We all have pieces
My story is filled with broken pieces, bad choices, and ugly truths. More importantly it is filled with a major comeback and peace in my soul.
“What is your biggest regret?” This was one of my interview questions in 2003 when I interviewed for PA school at 22 years old. The only regret I could think of at that time, was the apartment that my now ex-husband and I had choose to live in because it was in a horrible location and took forever to get to work. I think back and laugh at my innocent and naïve answer and I now know that by that time I had already made one of the biggest mistakes of my life. I just hadn’t realized it yet.
Our broken pieces come in all shapes and sizes. Some big, some small, some with more jagged edges than others. But our pieces are what make each one of us who we are today. Life doesn’t always take us on the path that makes sense or that we will understand, but even in the moments that I thought would utterly destroy me, break me, and tear me down, there was always something beautiful waiting on the other side of the pain. It may take months, years, or sometimes maybe even a lifetime to realize it. But it will come and when it does, the broken pieces somehow seem to make a little more sense.
It has taken me a long time to not be ashamed of my pieces. I have hidden in the light or more accurately the darkness of perfectionism. The perfect marriage, the perfect kids, the perfect house, the perfect job and the perfect me, so people thought. Friends, family members, co-workers, and acquaintances would comment on how great and wonderful my life was and how happy I looked. Little did they know, they did not know the real me, my real life and how utterly exhausting it all was. How could they? I didn’t even know the real me. I have only recently, in the past 5 years, begun to figure out who Angela is.
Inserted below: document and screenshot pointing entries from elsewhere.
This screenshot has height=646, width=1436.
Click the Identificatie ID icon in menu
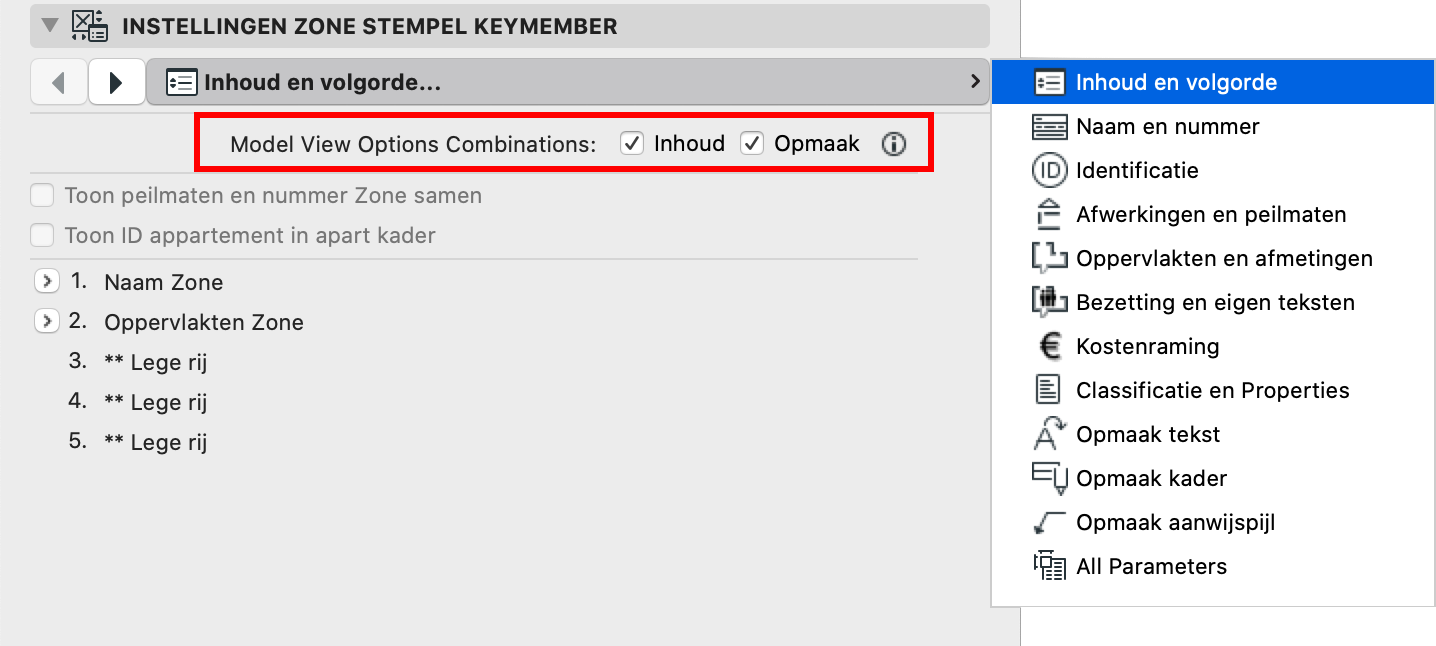coord(1049,170)
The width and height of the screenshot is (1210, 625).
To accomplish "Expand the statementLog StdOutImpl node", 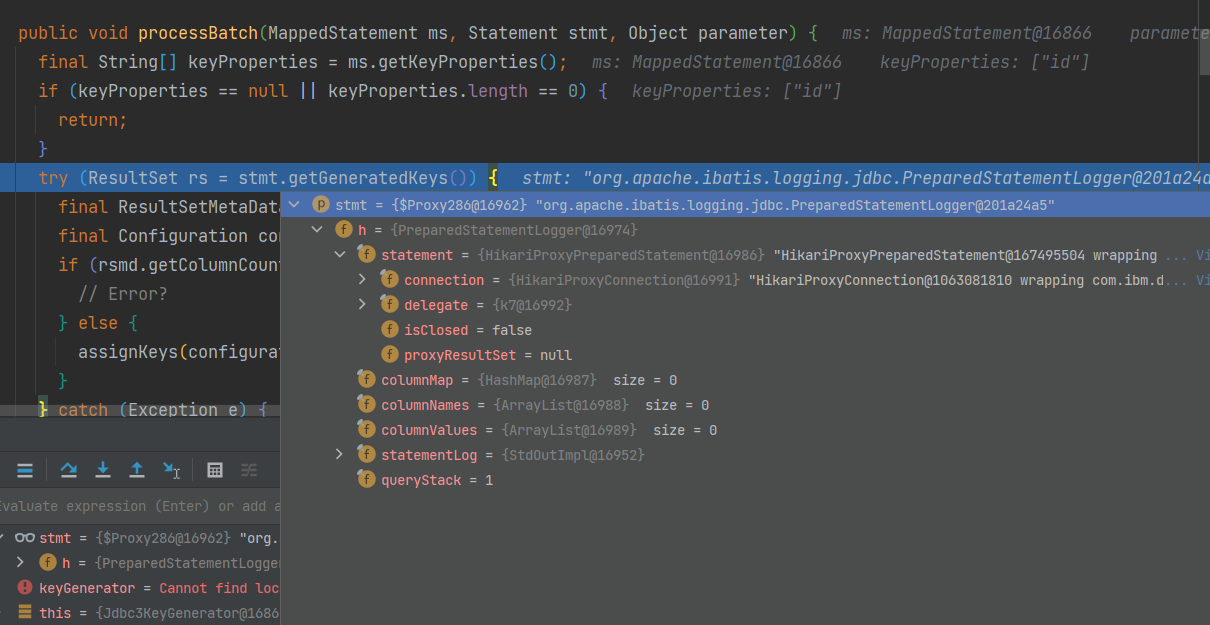I will tap(339, 455).
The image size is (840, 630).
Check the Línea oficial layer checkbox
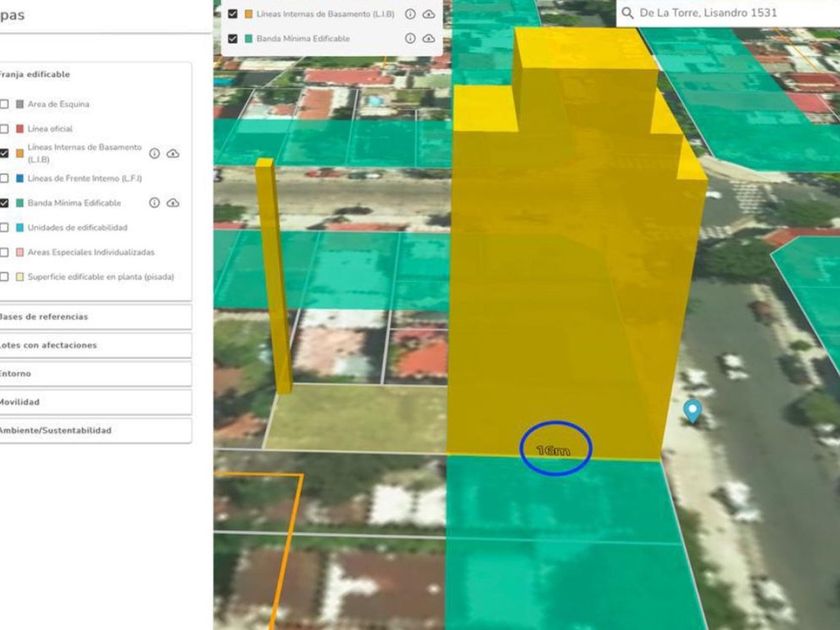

I’m no longer the 17 year old version of me that was lured into a narcissistic trauma cycle so many years ago.
My faith, children, family, friends, new love and therapist saved me. I now know I am enough, we are all enough. You are not alone and do not have to walk through this journey of life alone. Find yourself and find your people. It doesn’t matter if it takes days, weeks, months or years. One of the best pieces of advice my therapist gave me when I was feeling anxious or had toxic repeating thoughts was, “get out of your head and into your body.” Whatever that means to you. Some suggestions that helped me are:
Exercise or sports
Mindful breathing, meditation or journaling in Peace with my Pieces Journal
Making love.
Connecting with nature and gardening.
Hugging a friend.
Getting a massage.
Doing the things you fear or trying something new.
Listening to music and dancing.
The mind-body connection are so powerful. We must keep both in balance and healthy to be able to heal from our traumas. It starts with baby steps. Step 1 for me was admitting to myself that is was not my fault and repeating it over and over until I believed it deep down in every fiber of my being. What will be your first step? Or if you have already taken it, what was your first step?